The Miami Herald
April 19, 2000
 
 
Pediatricians dispute views of N.Y. doctor
 
Government advisor called Elian's Miami home 'abusive'

 BY ANA ACLE

 A group of Cuban exile pediatricians on Tuesday denounced comments by psychiatrists
 and other mental health experts giving medical opinions on Elian Gonzalez without having
 examined the boy.

 ''There have been health care professionals from other areas traveling to South Florida,
 sometimes not even coming, and speaking to the media expressing their medical opinions
 without having obtained a medical history, performed a physical examination or other
 proper psychological evaluations of Elian,'' said Dr. Jose Carro, president of the Cuban
 Pediatric Society in Exile.

 The group was responding to a letter from Dr. Irwin Redlener, a New York pediatrician
 who is advising the government.

 Redlener called the home of Elian's Miami relatives ''psychologically abusive.''

 Redlener, who is president of The Children's Hospital at Montefiore in New York
 City, urged the government to immediately remove Elian from the relatives' household.

 At a press conference in front of the relatives' house, Carro said, ''I would ask any
 of you if you would allow yourself or one of your children to be treated or disposed
 of in any way by anyone other than someone that you have appointed and who has
 personally evaluated the circumstances surrounding whatever is going on.''

 One of the exile group's doctors, not present at the press conference, has been
 diagnosing Elian since he arrived, Carro said, without specifying the doctor's name
 or his findings.

 Carro said many of the 10 doctors standing next to him at the podium had personally
 seen Elian but had not diagnosed him as physicians.

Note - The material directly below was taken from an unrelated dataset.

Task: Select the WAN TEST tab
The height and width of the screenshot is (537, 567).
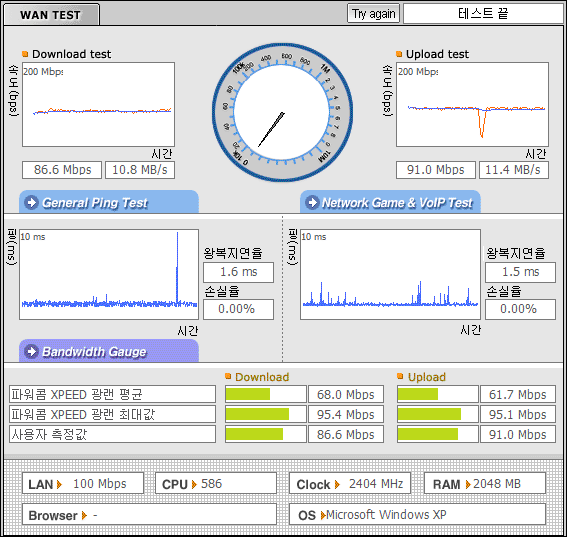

 Group member Dr. Erik Juan dismissed Redlener's opinion and suggested that a
 team of doctors should evaluate Elian.

 TUGBOAT MEMORIES

 Jorge Garcia's 17 relatives were aboard the tugboat 13 de Marzo on July 13,
 1994, trying to escape Cuba when three Cuban government boats repeatedly
 rammed into them seven miles from the coast. The tugboat sank. Only three of
 his relatives survived.

 Garcia spoke out Tuesday in favor of keeping Elian Gonzalez in the United
 States.

 ''Any good father would not want his son to grow up in a country like [Cuba],'' he
 said.

 Garcia urged Elian's father Juan Miguel Gonzalez to ''break the chains of fear that
 tie him.

 ''For reasons of loyalty and good standing to the [Communist] Party, and having a
 good job in tourism, the [Cuban government] has blackmailed him,'' Garcia said.
 ''They told him the same thing they told me in 1994: 'We have for you a home in
 the suburb of Siboney because the family needs to be at peace and tranquillity.' ''

 He urged Gonzalez to refuse those offers, saying he did so even though he lost
 his 20-year-old son, his 10-year-old grandson and six nephews. ''This pain I carry
 has become my torch to continue the fight for justice,'' Garcia said.

 HUNGER STRIKE

 Milagros Cruz Cano, a blind woman with epilepsy who is on a hunger strike, has
 moved from 17th Avenue and Flagler Street to the area where the demonstrators
 keep vigil outside Elian's house.

 Tuesday was the 29th day of the strike, which she says she will continue until the
 Castro regime allows her daughter to leave Cuba to join her in the United States.

 Cruz said her daughter turned 9 on Tuesday.

 ''I am stating my case in front of the world's media so that Fidel can return my
 daughter to me because this is truly a kidnapping,'' Cruz said.